19.10.08

Stout & Large Do...Istanbul - Day One




On October 3 I handed in my last ever Open University essay after six years slog – a 4000 word epic on the causes of spatial segregation in the modern urban environment and what can be done about it. I finished it close enough to the deadline that we had to jump in the car and drive to Milton Keynes to physically hand it over. The receptionist smiled when I asked her how many she’d had in so far that day, and pointed to a tottering pile of brown envelopes. “See all them?” she said. “That’s the third pile so far today...”

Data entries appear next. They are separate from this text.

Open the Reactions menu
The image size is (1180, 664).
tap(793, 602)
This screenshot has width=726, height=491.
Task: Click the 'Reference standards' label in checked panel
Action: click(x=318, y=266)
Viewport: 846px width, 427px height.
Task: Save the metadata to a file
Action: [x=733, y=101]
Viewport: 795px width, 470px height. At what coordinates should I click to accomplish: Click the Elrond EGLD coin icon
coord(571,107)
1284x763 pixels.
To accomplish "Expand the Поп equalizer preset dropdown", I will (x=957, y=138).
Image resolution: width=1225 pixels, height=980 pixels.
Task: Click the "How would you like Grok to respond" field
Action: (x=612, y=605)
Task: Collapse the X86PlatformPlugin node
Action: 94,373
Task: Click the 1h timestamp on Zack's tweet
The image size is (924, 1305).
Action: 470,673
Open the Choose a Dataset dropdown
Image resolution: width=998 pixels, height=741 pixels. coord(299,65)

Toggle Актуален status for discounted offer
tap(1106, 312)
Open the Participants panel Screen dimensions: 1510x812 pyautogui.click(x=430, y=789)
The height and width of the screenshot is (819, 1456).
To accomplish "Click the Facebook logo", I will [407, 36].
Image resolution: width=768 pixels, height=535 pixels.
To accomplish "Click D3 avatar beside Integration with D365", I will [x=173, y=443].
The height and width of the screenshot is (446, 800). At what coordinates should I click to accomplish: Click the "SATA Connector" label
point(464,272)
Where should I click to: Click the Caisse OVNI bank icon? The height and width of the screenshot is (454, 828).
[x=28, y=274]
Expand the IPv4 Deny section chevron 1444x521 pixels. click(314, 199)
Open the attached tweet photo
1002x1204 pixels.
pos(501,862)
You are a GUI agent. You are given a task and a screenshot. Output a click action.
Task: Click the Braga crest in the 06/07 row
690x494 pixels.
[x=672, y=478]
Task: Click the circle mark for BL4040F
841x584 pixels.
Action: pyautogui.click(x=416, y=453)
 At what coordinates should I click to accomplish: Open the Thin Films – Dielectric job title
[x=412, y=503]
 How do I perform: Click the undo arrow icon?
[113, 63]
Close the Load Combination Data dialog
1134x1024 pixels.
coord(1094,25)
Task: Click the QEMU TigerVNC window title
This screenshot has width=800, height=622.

The question then was, where to go to celebrate? An original plan of flying to Seattle and heading up to mooch around Vancouver and Vancouver Island for a bit had had to be shelved due to Kate having a slipped disc in her back back in August (which she memorably characterises as being now composed of a series of cream filled meringue nests – great for dessert, not quite so brilliant for structural integrity and horse-riding). So short haul, long weekend...in the end Istanbul was the answer. Enough Islamic heritage to be exotic, sill in Europe (just) so it wasn’t a madly long flight, and it had also cropped up on pretty much every OU course I’d done: from world religion to cities and technology, from globalisation and notions of Islamic identity to modern problems of – ulp – spatial segregation and concepts of order and disorder...

So, what was it that stuck in our minds most about our first night in Istanbul. Was it the fabulous architecture and the Aga Sofia and Blue Mosque? Was it gazing out of our hotel window and seeing the lights of the ships move lazily along the Bosphorous? Was it the Call to Prayer ululating gently on the breeze [1]? Nope, it was the drain mirkin. We got back to our hotel after a beer or several and noticed that covering a small drain in the bathroom was a nylon square of fake grass with a few equally plastic daisies sticking out of it. It could only really ever be christened a a drain mirkin and here’s a photo to prove it.




[1] This is a lie. It’s less of a gentle ululate and more of a full throated roar – the sort that would drown out your average Motorhead concert. Our hotel was only 100 metres or so away from the Blue Mosque and the Imams there obviously liked their volume.